(Saved data entries)
________________________

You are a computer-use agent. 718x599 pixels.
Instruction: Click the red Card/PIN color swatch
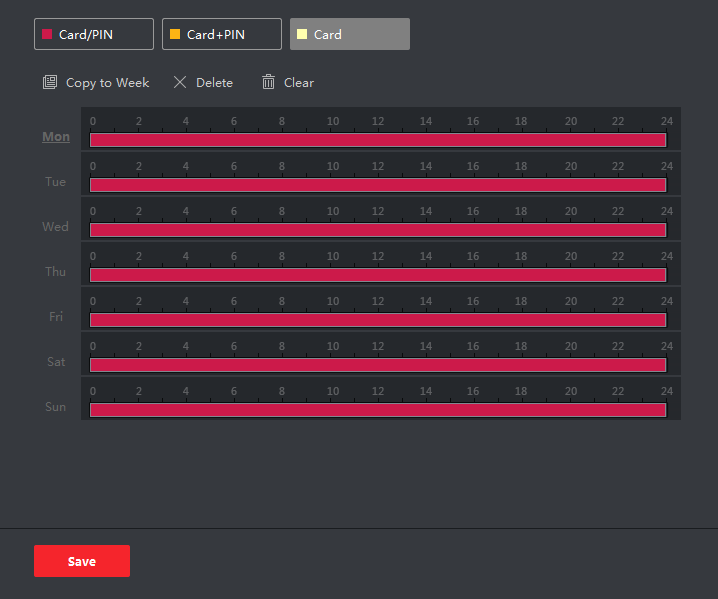click(x=46, y=34)
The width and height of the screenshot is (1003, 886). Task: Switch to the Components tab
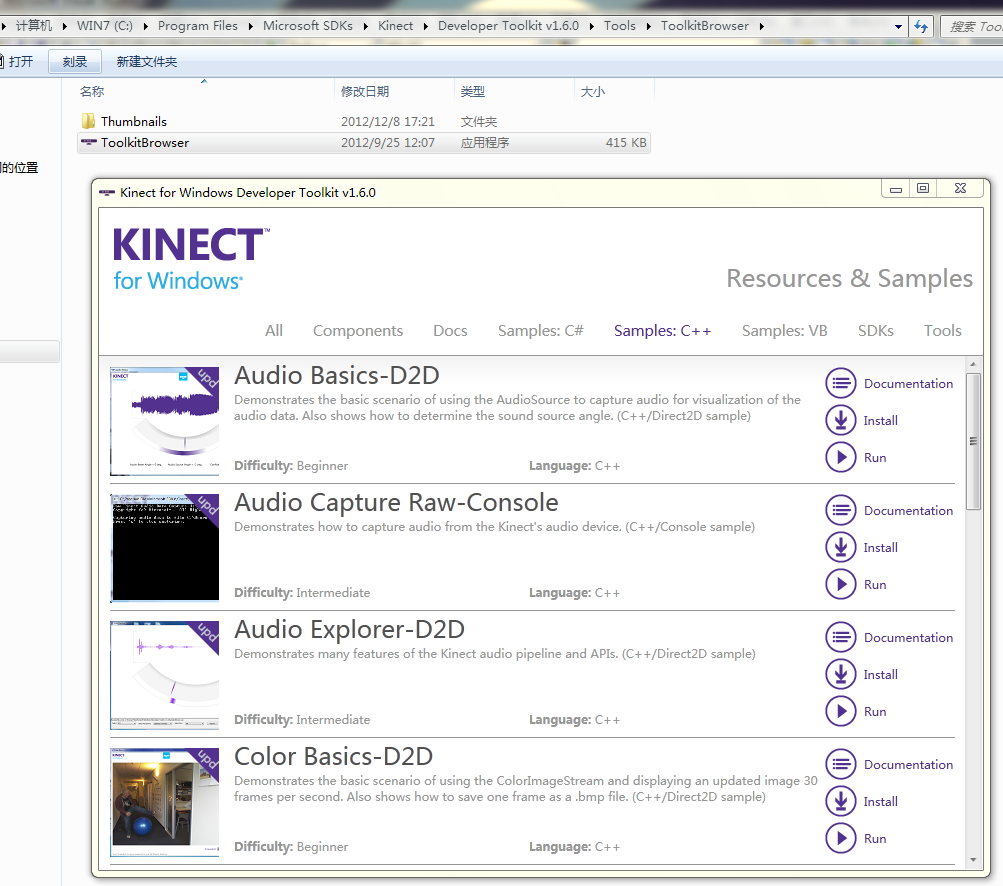pos(357,330)

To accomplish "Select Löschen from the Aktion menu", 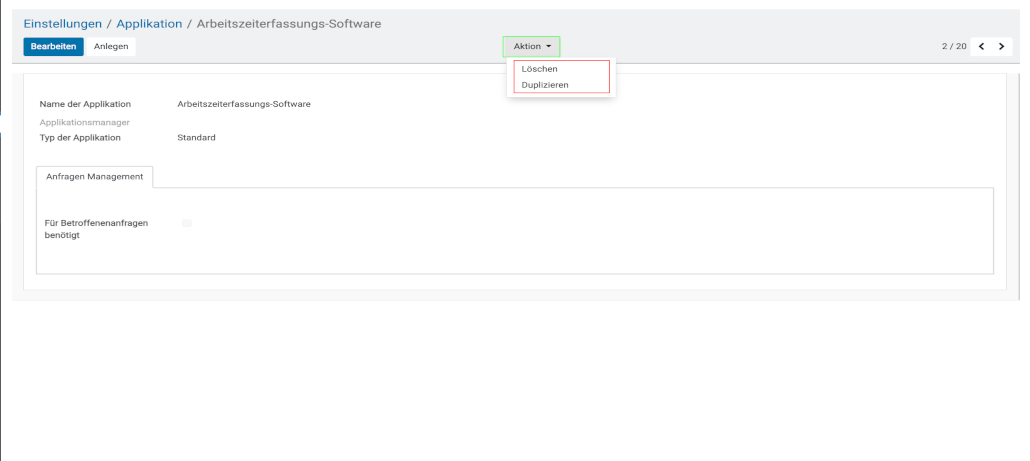I will pyautogui.click(x=540, y=69).
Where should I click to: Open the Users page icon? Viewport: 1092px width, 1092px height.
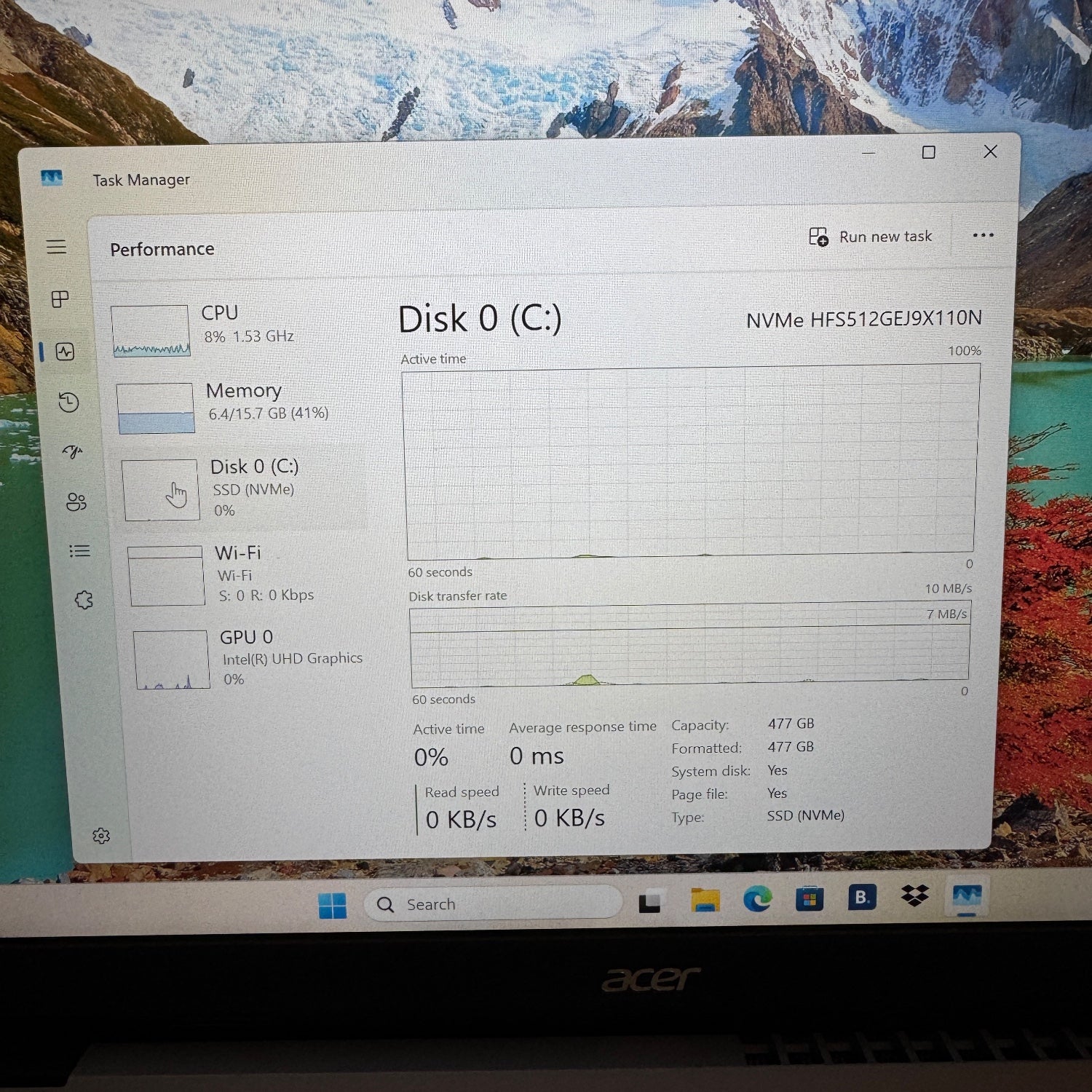tap(76, 502)
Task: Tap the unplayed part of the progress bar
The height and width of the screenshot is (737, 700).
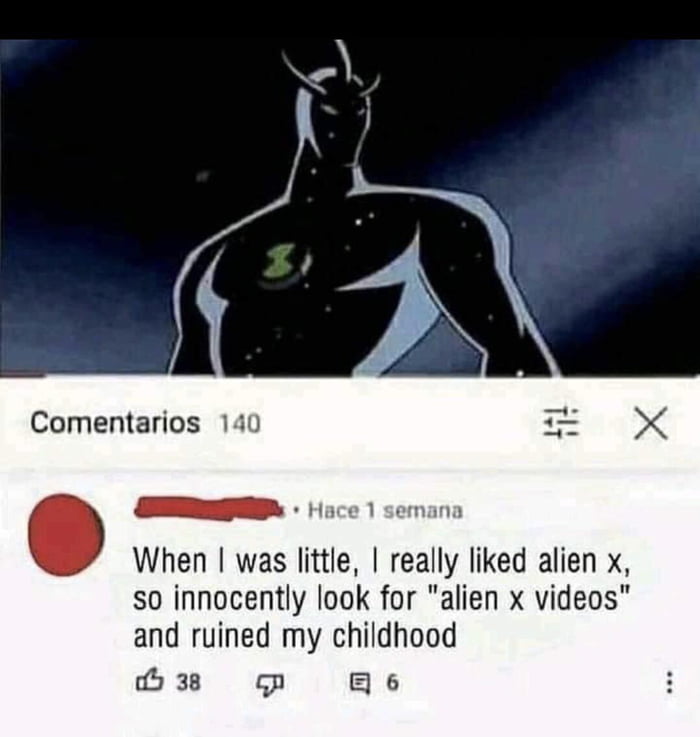Action: click(x=373, y=376)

________________________

EXERCISE OBJECTIVE ::
All lines from the one containing "The height and" through the end of the entries, both ends included, should be written out exactly, with no pictures.

RESPONSE TO THE TASK ::
The height and width of the screenshot is (737, 700).
Action: click(x=373, y=376)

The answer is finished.